What would you suggest we check next? Thanks in advance!


----------



## Bill Kapaun (May 8, 2007)

The starter solenoid should make a load click.
A "thunk" pretty much has to be the engine not being able to rotate when the starter motor tries to spin it.
Either internal damage or somethings messed up down by the PTO.

I'd probably disconnect the belts and then see what happens.
Maybe you'll see the problem right away.


----------



## jhngardner367 (Apr 5, 2011)

Look under the tractor,at the engine pulley,to see if anything jammed the drive belt.
As Bill said,remove the belts ,and see if it starts,then .
If it still does it,then the operator had it engaged,and may have bent the crankshaft.
If it stars,check the trans belt,and the deck , to see if it is jammed,or bent.


----------



## wponder (Apr 29, 2015)

Thanks to you and Bill.
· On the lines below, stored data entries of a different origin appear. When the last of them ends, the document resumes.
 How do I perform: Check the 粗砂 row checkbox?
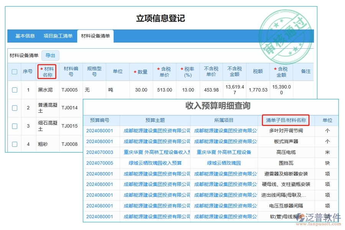tap(14, 145)
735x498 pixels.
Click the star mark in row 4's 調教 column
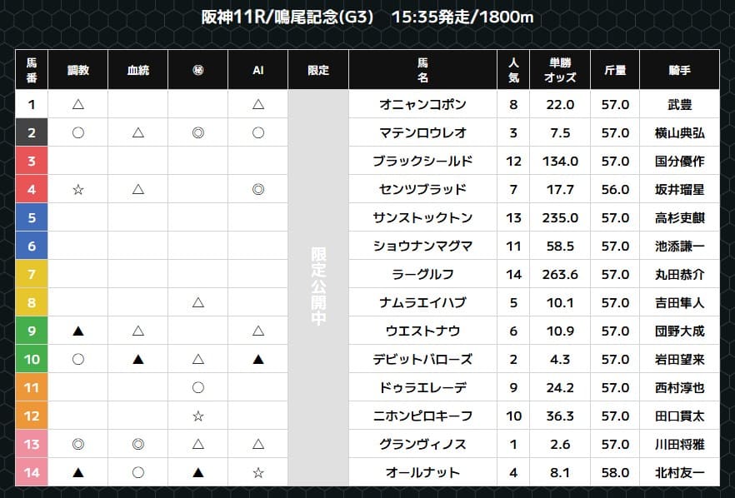(78, 190)
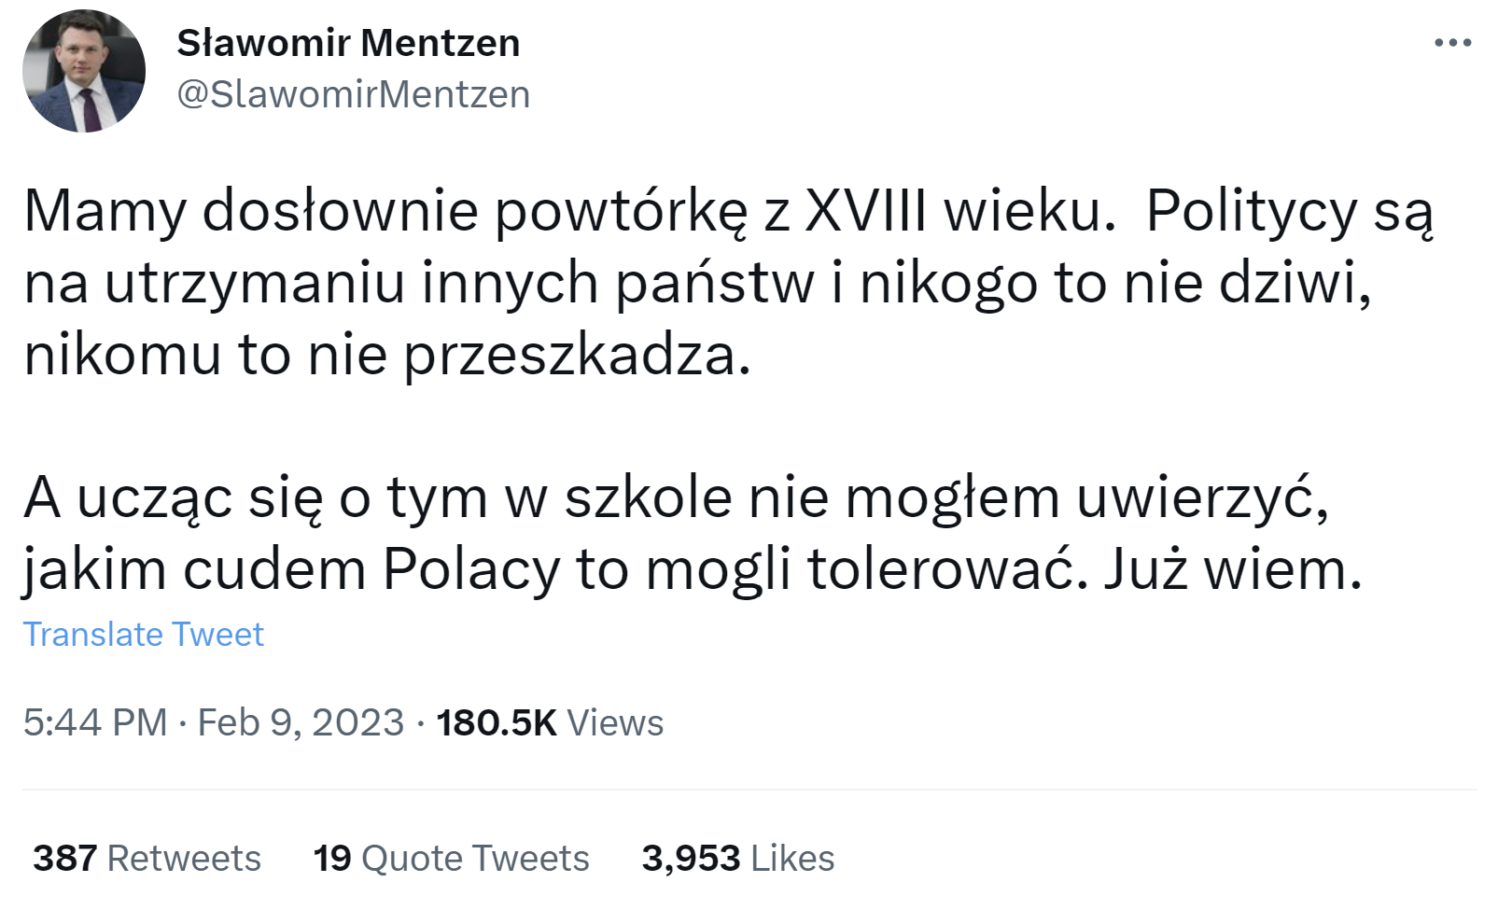Click the line starting 'A ucząc się'
This screenshot has height=910, width=1512.
click(675, 497)
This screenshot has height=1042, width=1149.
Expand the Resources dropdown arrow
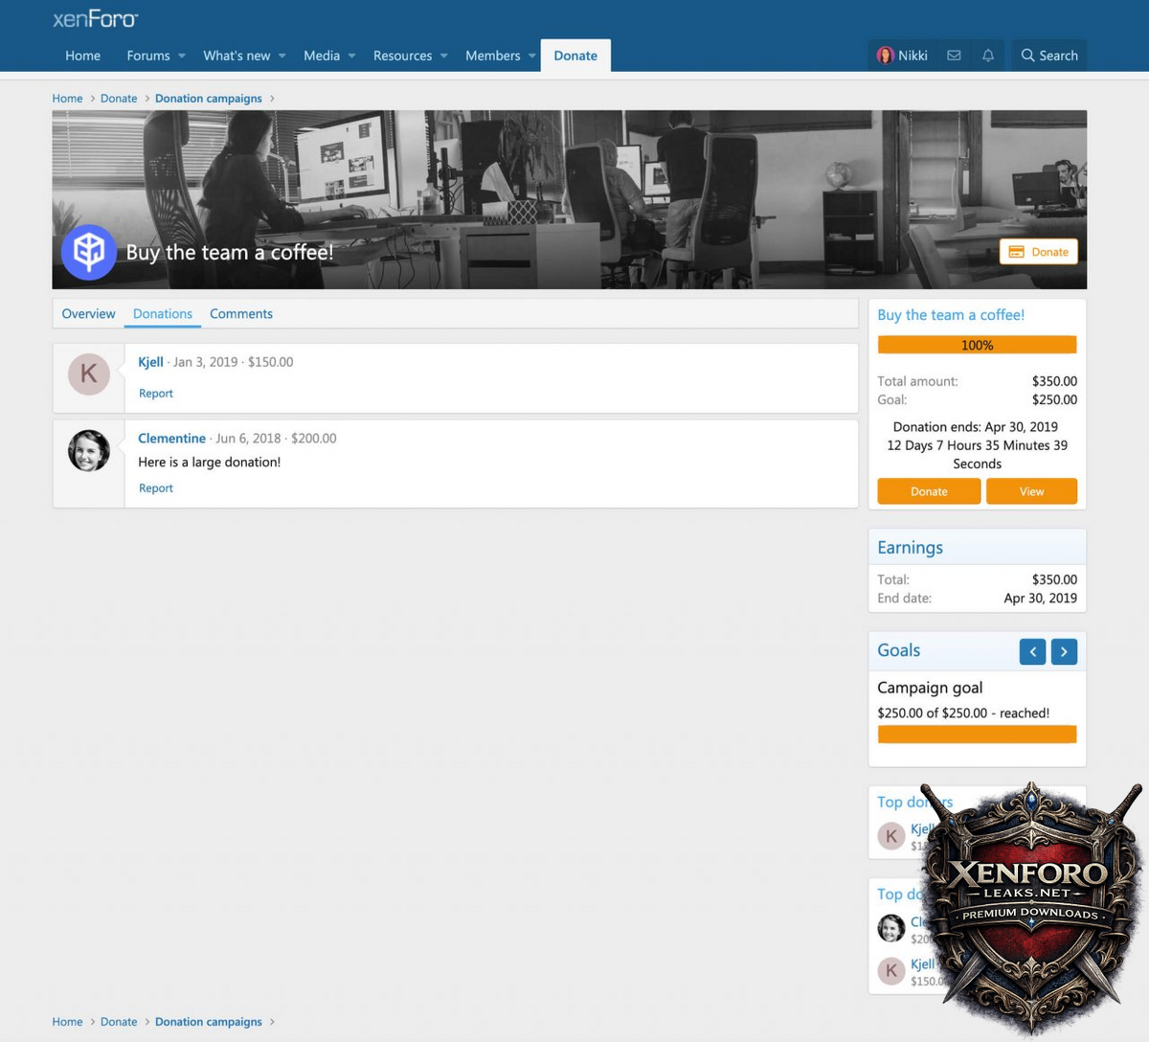tap(444, 56)
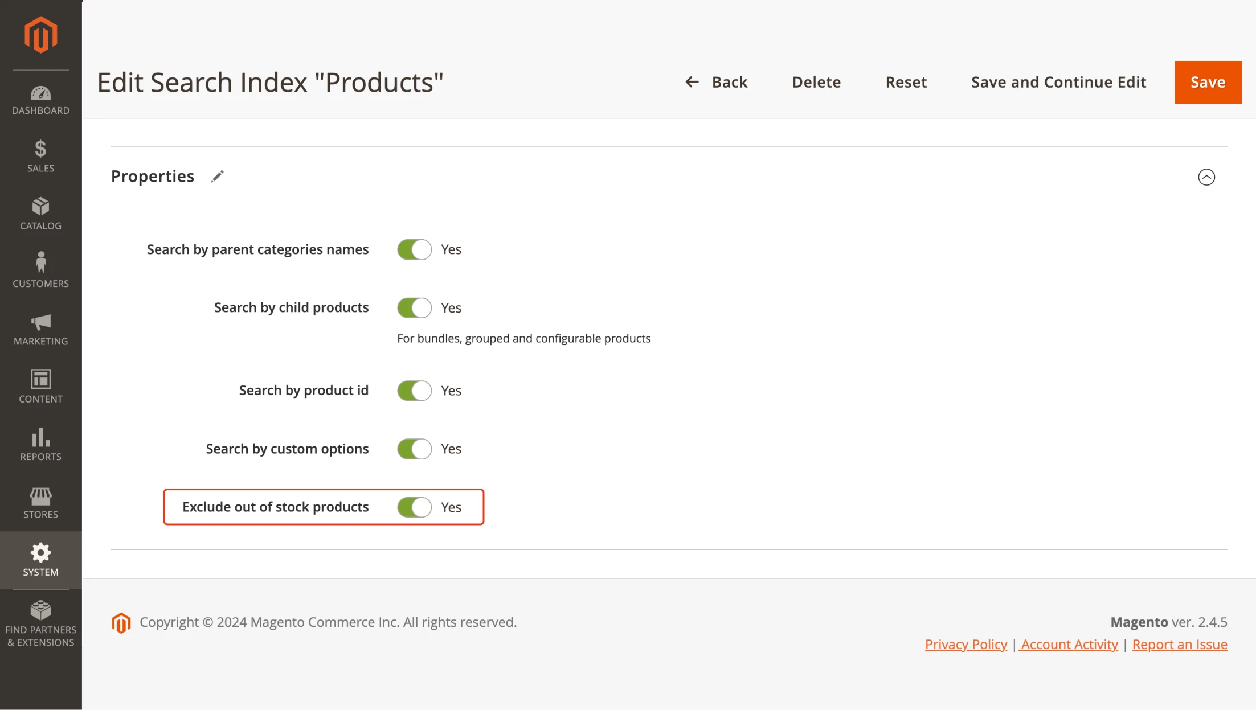Click the Save button
Screen dimensions: 1256x710
coord(1208,82)
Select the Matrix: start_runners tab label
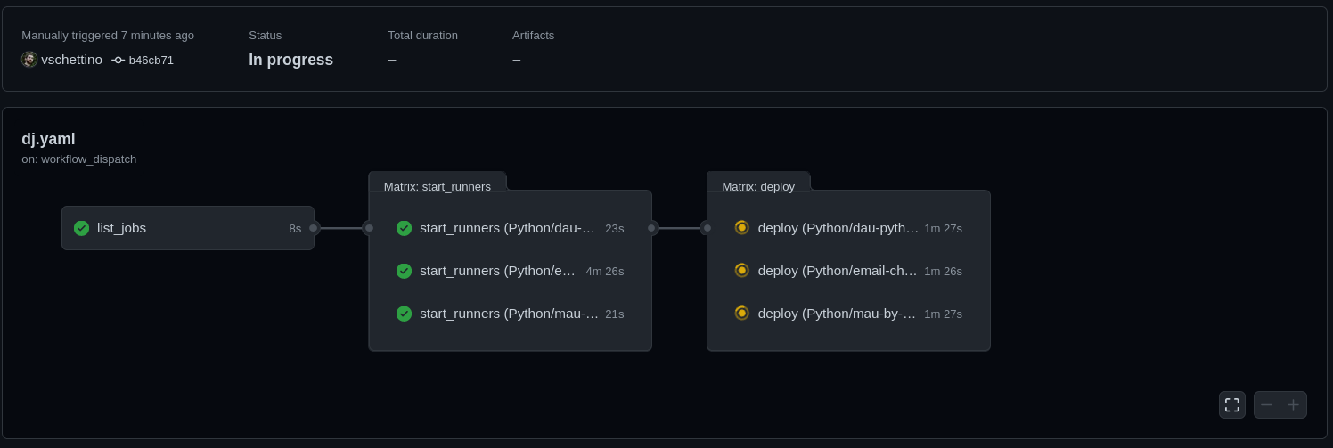 (437, 186)
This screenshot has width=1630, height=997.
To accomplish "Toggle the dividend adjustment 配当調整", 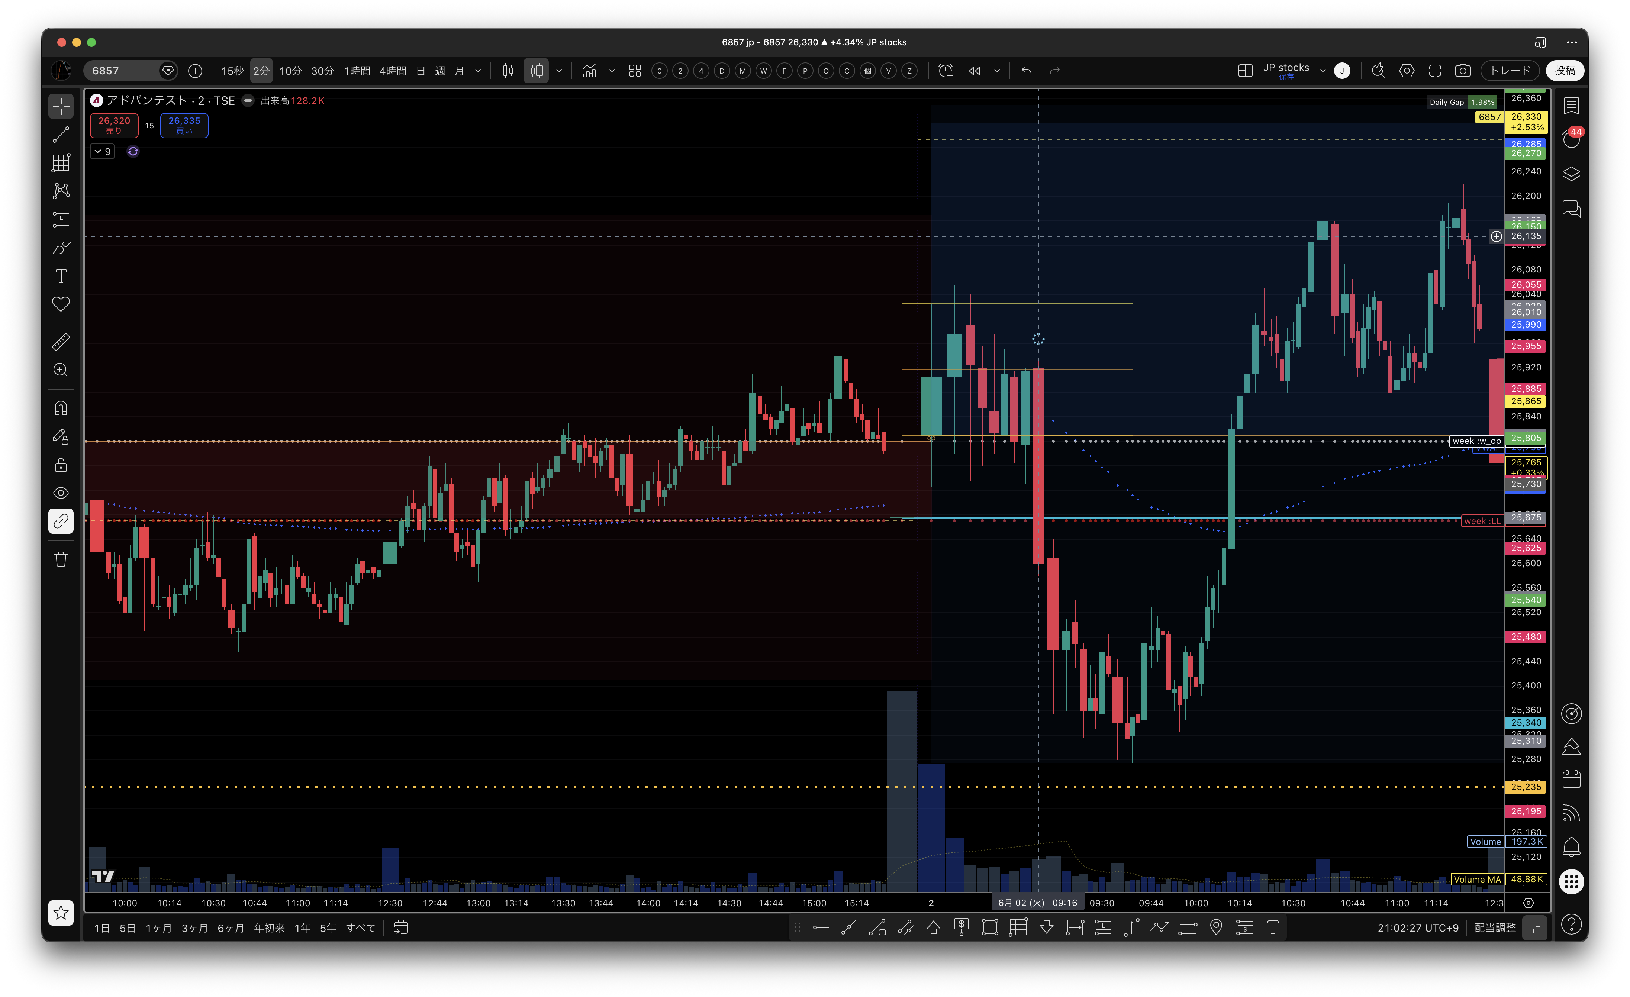I will coord(1494,928).
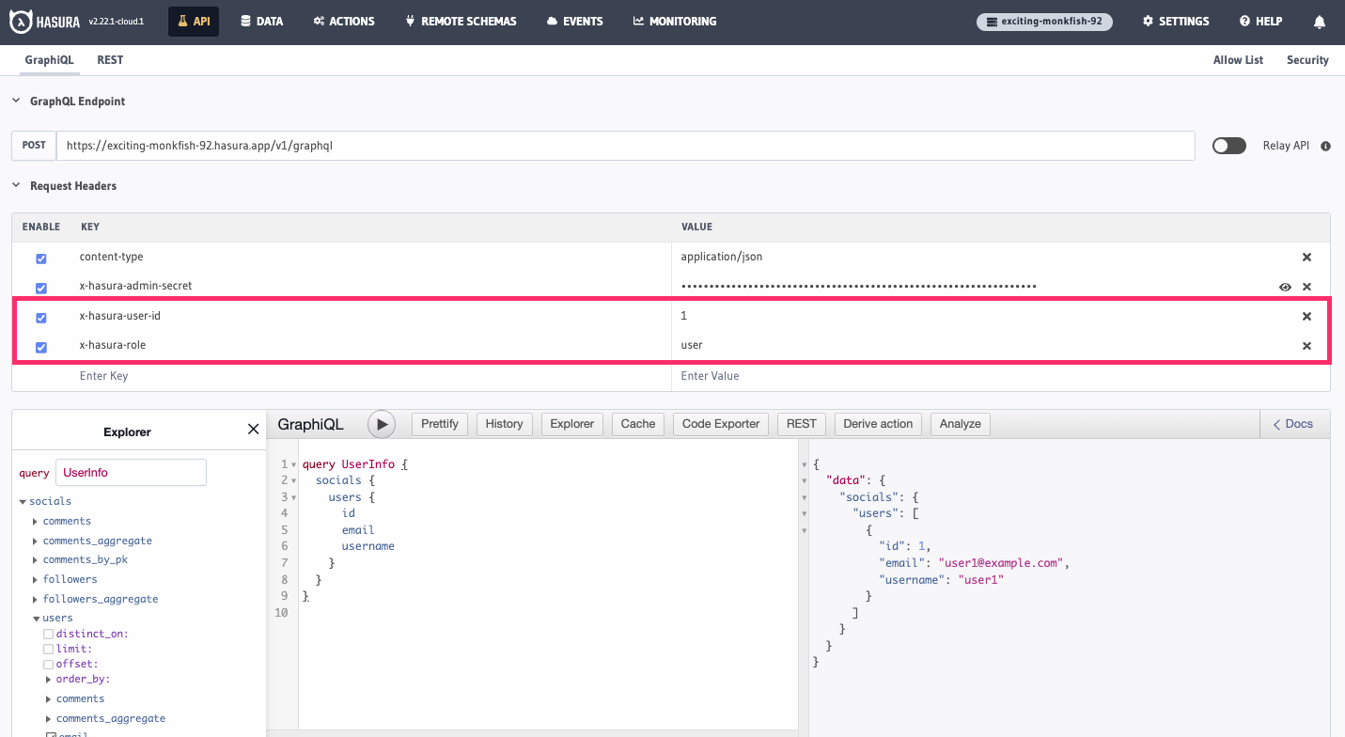Switch to the REST tab
This screenshot has height=737, width=1345.
coord(110,59)
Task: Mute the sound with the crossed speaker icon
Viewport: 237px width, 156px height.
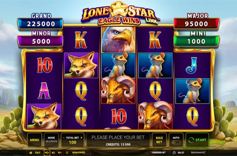Action: click(60, 153)
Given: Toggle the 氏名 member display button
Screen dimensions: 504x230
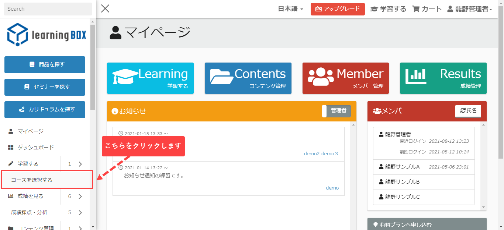Looking at the screenshot, I should tap(468, 111).
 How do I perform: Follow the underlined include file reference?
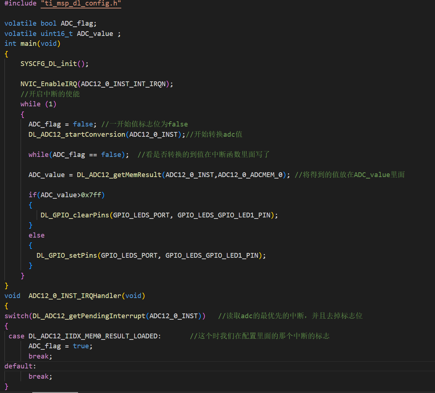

We'll remove the belt to see if that will stop the interference and let the engine crank.


----------



## wponder (Apr 29, 2015)

Thought I would report on the solution to the cranking thunk. Before I could make it down to take a look at the mower, a neighbor stopped by and “fixed” it.

He lifted the deflector shield on the mower deck and noticed that the vortex baffle (159770) was folded back over the discharge. After using a hack saw to cut off the bent section, the mower cranked and started with no problem.

I don’t see why a bent baffle would prevent the mower from cranking, since the blade was not engaged; but it did. The rock must have bent the baffle when the mower hit it.

Thanks for all your suggestions. We saved them for the next incident!


----------